• _TASK DIRECTIONS_:
Give back the listing below unchanged, from its first line through the line containing "Click the Length", both ends included.

• _EXERCISE DATA_:
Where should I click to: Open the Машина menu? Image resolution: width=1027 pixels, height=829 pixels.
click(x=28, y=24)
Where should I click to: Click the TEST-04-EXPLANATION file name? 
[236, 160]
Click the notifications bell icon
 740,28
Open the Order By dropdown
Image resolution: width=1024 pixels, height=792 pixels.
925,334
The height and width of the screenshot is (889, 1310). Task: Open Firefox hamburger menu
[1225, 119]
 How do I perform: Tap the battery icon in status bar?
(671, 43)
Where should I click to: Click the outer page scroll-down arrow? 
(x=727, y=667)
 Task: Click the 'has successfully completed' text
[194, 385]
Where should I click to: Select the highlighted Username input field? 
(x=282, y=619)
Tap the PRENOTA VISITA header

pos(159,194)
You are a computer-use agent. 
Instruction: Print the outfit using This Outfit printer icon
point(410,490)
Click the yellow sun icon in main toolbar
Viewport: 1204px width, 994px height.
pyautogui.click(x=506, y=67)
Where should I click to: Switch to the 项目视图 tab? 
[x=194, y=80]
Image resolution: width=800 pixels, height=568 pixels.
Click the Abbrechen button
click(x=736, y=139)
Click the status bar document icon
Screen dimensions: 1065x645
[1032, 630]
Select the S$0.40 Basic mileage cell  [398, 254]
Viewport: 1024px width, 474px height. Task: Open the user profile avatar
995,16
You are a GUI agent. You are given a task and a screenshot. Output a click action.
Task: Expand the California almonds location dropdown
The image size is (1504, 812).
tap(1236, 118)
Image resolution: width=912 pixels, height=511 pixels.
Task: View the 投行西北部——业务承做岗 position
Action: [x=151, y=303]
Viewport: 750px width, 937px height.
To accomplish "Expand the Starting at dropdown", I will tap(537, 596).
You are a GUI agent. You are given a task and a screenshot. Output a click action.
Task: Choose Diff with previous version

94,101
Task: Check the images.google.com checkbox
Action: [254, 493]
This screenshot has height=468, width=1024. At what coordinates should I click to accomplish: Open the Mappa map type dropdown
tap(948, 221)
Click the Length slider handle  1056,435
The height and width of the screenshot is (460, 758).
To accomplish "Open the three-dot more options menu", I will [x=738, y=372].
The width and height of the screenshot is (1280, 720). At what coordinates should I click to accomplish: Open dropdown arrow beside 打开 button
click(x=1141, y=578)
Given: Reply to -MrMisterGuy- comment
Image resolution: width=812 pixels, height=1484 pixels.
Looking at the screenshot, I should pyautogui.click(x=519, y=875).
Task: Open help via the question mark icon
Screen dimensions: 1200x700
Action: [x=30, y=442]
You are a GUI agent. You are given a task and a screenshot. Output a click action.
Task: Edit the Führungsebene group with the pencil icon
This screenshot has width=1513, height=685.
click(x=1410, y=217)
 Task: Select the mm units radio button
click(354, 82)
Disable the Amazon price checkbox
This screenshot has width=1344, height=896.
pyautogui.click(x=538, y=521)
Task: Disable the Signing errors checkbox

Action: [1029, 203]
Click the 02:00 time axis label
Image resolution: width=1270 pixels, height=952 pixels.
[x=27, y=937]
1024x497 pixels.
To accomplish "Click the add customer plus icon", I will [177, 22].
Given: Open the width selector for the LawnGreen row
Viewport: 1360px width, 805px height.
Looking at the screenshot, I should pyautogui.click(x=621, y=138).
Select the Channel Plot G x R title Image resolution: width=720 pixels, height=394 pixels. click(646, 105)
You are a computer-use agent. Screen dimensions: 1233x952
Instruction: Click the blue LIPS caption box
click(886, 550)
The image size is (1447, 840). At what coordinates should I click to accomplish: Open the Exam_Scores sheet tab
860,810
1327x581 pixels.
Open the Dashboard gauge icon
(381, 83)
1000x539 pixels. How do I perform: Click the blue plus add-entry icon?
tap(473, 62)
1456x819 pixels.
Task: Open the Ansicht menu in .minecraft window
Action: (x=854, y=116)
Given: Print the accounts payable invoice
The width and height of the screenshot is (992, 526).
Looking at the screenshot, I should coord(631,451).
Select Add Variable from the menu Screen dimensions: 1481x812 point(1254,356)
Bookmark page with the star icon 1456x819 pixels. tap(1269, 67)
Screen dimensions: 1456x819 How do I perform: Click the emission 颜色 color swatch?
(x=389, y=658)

• _FULL ANSWER_:
Where should I click to: Open the Машина menu? Image resolution: width=1027 pixels, height=829 pixels.
click(x=28, y=24)
Where should I click to: Click the TEST-04-EXPLANATION file name? 
[236, 160]
Click the notifications bell icon
 740,28
Open the Order By dropdown
Image resolution: width=1024 pixels, height=792 pixels.
925,334
The height and width of the screenshot is (889, 1310). Task: Open Firefox hamburger menu
[1225, 119]
 How do I perform: Tap the battery icon in status bar?
(671, 43)
Where should I click to: Click the outer page scroll-down arrow? 
(x=727, y=667)
 Task: Click the 'has successfully completed' text
[194, 385]
Where should I click to: Select the highlighted Username input field? 
(x=282, y=619)
Tap the PRENOTA VISITA header

pos(159,194)
You are a computer-use agent. 
Instruction: Print the outfit using This Outfit printer icon
point(410,490)
Click the yellow sun icon in main toolbar
Viewport: 1204px width, 994px height.
pyautogui.click(x=506, y=67)
Where should I click to: Switch to the 项目视图 tab? 
[x=194, y=80]
Image resolution: width=800 pixels, height=568 pixels.
Click the Abbrechen button
click(x=736, y=139)
Click the status bar document icon
Screen dimensions: 1065x645
[1032, 630]
Select the S$0.40 Basic mileage cell  [398, 254]
Viewport: 1024px width, 474px height. Task: Open the user profile avatar
995,16
You are a GUI agent. You are given a task and a screenshot. Output a click action.
Task: Expand the California almonds location dropdown
The image size is (1504, 812).
tap(1236, 118)
Image resolution: width=912 pixels, height=511 pixels.
Task: View the 投行西北部——业务承做岗 position
Action: [x=151, y=303]
Viewport: 750px width, 937px height.
To accomplish "Expand the Starting at dropdown", I will tap(537, 596).
You are a GUI agent. You are given a task and a screenshot. Output a click action.
Task: Choose Diff with previous version

94,101
Task: Check the images.google.com checkbox
Action: [254, 493]
This screenshot has height=468, width=1024. At what coordinates should I click to accomplish: Open the Mappa map type dropdown
tap(948, 221)
Click the Length slider handle  1056,435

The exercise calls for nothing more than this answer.